I can still remember Keni singing Johnny B Goode by Chuck Berry as army cadence while most guys could hardly sing 1-2-3-4 in step while running Army formations around an airfield in Fort Benning, Georgia. I had no doubt that one day he would be singing with some of the biggest names in country music in Nashville, Tennessee after he left the US Army.

“Music is a disease that you’re born with.”

Keni Thomas

Who would have expected that the nine-year-old kid who was kicked out of many hotels because of playing the piano in the lobby would be singing the national anthem for the New York Yankees, sold album, and sing with the legends of the music industry?

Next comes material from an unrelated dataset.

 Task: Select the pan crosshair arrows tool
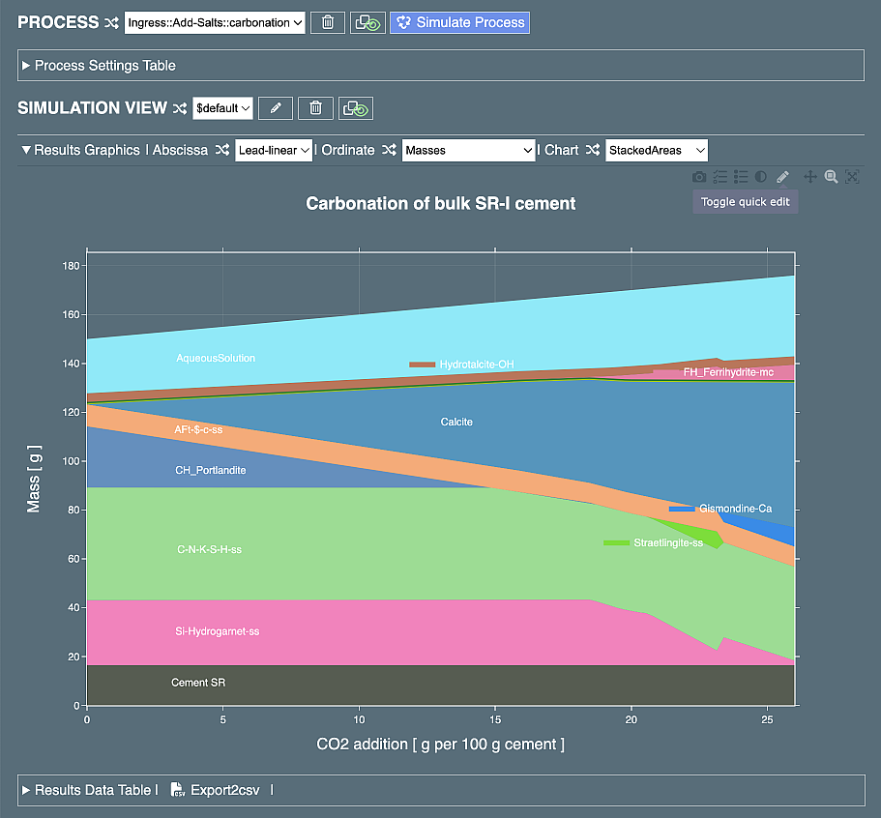point(810,177)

Keni Thomas, indeed, has come a long way.

But behind the glitz and glamour of the stage, he also faced a fair share of trials. He persevered and encountered obstacles that could have hindered him from being where he is now, but his passion for music and the fans who looked up to him became his driving force.

Is there a shortcut to success?

Does it every feel like your life is like a ping pong game, and you’re the ball? Sometimes God opens obvious doors of opportunity in front of you. Other times, you have to kick in the door! People always want to know when Keni’s big break came.

Well, it didn’t!

Rather, it was a series of little breaks. It was a series of dots that God lined up. Keni bounced from dot to dot trying to follow God’s plan. “Those doors of opportunity won’t open if you don’t bring you’re A game,” Keni said. On the road to Nashville, he had to prove to himself that he had what it takes to play in that arena!

I think this is a little bit of what Jesus has in mind in Matthew 11:12 [From the days of John the Baptist until now, the kingdom of heaven has been suffering violence, and the violent have been seizing it by force]. Sometimes the road to the Kingdom of God seems like an easy path with a clear destination in front of you. Other days, the path to the Kingdom of God feels like climbing up the side of a mountain with no idea when you’ll reach the peak.

Anyone can make progress on the easy days. But when the journey of faith gets hard, it takes an unbeatable attitude to get you up the mountain.

Don’t give up when the journey gets difficult. There are no shortcuts to success. A success story without hardships does not have any substance. Keni Thomas’ journey is nothing but relentless hard work, heartbreaks, faith, bouncing back, and choosing to be unbeatable.

Don’t become your own worst enemy.

Work on your dreams, and refuse to give up. You may have been inches away from crossing the threshold that you’ve been dreaming about right before you gave up.

In life, you will get knocked down, and you’re going to get scuffed up a little bit along the way. But when that happens, you’re going to get up, dust yourself off, get right back in there, and not let circumstances beat you.

After all, if a dream is worth pursuing, it is worth doing well. Remember, it’s not the critic that counts… it’s the man or woman in the arena!